For administrative purpose Canacona taluka is divided in to seven village Panchayats and one municipal council. Chaudi is the headquarters of Canacona taluka. Chaudi is about 37 Kms from Margao and 37 Kms from Karwar. The town is located on National Highway No. 17, which connects New Mumbai (Panvel) to Cochin. Of the total geographical area of Canacona i.e., 352.02 sq kms about 17.6 sq kms area is urban.

Canacona Taluka is surrounded by many neighbors. In the north Canacona is bordered by Quepem taluka, in the east with Sanguem Taluka and in the south it shares its border with Uttar Kannada district of Karnataka and on the west Canacona is washed by waves of Arabian Sea.

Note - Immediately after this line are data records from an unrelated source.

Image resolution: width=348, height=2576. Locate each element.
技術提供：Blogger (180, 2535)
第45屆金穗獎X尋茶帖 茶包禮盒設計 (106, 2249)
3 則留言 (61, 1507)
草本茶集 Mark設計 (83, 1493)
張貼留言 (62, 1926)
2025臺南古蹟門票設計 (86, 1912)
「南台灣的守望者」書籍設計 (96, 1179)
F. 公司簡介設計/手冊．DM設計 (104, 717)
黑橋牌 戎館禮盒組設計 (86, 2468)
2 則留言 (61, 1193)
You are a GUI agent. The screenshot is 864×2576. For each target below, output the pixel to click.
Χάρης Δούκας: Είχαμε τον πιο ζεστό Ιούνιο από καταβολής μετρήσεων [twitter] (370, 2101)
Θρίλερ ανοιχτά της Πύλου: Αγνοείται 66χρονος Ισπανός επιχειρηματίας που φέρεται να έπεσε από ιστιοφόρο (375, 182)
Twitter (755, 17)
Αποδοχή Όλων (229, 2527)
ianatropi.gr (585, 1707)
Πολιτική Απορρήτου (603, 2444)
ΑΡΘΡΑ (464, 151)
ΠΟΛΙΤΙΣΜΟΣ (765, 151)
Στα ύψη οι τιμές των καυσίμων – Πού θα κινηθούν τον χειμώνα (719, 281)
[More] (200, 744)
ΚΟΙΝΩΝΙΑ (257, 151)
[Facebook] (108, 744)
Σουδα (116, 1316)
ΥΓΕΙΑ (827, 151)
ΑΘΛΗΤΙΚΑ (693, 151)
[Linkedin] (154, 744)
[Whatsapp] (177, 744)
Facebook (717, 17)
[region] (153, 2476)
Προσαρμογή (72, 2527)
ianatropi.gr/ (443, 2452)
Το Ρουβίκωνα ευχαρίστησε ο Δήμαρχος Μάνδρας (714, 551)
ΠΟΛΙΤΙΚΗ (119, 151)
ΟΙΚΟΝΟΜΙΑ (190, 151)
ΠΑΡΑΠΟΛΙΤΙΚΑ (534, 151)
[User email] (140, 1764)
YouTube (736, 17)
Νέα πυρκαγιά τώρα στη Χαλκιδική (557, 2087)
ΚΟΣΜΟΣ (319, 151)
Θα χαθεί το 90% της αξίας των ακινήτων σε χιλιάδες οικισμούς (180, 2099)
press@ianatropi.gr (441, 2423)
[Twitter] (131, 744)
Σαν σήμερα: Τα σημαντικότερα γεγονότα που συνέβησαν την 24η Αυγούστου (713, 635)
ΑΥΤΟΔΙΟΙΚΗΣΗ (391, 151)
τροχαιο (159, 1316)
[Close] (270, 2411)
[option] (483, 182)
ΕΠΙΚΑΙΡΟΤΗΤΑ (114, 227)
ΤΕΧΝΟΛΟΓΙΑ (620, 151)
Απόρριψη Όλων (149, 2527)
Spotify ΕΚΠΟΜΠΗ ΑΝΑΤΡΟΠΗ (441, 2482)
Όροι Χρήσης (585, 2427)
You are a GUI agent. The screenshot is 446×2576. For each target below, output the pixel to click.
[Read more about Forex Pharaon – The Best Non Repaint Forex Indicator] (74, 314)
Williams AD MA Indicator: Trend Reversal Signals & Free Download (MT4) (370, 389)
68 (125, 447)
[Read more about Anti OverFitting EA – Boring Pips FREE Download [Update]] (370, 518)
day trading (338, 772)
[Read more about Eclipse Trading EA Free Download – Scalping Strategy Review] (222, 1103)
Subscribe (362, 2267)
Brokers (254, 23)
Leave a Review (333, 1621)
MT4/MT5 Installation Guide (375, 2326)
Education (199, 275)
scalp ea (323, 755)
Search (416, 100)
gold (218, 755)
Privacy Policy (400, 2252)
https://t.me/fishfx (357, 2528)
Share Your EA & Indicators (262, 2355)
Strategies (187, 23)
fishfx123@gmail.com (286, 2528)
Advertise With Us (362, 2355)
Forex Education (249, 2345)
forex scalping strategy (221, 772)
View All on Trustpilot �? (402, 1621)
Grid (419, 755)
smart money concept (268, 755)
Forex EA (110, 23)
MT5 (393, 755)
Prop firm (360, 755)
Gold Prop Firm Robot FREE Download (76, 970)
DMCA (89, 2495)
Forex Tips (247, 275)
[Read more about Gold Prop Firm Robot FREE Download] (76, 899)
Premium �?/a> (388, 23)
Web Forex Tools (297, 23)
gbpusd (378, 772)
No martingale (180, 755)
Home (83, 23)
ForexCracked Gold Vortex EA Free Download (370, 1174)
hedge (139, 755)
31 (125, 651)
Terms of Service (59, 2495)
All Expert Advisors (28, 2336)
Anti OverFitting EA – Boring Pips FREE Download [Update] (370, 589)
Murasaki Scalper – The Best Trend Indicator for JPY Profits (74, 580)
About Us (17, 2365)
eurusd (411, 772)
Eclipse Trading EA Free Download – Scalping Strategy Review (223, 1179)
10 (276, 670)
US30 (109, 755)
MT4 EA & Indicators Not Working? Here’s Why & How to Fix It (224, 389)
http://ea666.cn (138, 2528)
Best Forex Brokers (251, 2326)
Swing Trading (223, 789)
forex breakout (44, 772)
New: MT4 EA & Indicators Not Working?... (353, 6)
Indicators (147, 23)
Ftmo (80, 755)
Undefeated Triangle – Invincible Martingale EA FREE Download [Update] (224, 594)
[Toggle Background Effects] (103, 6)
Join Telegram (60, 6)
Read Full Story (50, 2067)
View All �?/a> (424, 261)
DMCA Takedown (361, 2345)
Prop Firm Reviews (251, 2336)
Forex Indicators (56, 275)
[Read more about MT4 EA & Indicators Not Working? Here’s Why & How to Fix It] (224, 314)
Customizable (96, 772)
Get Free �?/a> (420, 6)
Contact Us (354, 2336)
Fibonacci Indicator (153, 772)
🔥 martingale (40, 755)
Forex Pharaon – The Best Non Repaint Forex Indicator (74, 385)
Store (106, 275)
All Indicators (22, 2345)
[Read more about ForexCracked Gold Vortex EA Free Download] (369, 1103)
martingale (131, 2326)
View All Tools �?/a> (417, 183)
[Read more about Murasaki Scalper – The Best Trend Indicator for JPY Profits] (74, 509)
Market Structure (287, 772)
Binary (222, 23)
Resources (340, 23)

Canacona - An Introduction

Goa - the 25th full-fledged state of Indian Union has 11 talukas. Canacona is one among them. Geographically Canacona has occupied a vital position. Canacona is known for its rich cultural heritage, unity in diversity and rich physical environment.
From the available historical sources, the word Canacona is derived from the Sanskrit word “Kanvapuram”. It is believed that Canacona was a dwelling place for “Kanvarush”. Kanvarushi lived in the thick forest of Canacona around the present Shree Mallikarjun temple at Shristal. For meditation “Kanvarushi” would go to “Tarpon” or in other words to river Talpona. Canacona is a land blessed by Kanvarushi therefore it became kanvapuram and from kanvapuram it later become Canacona.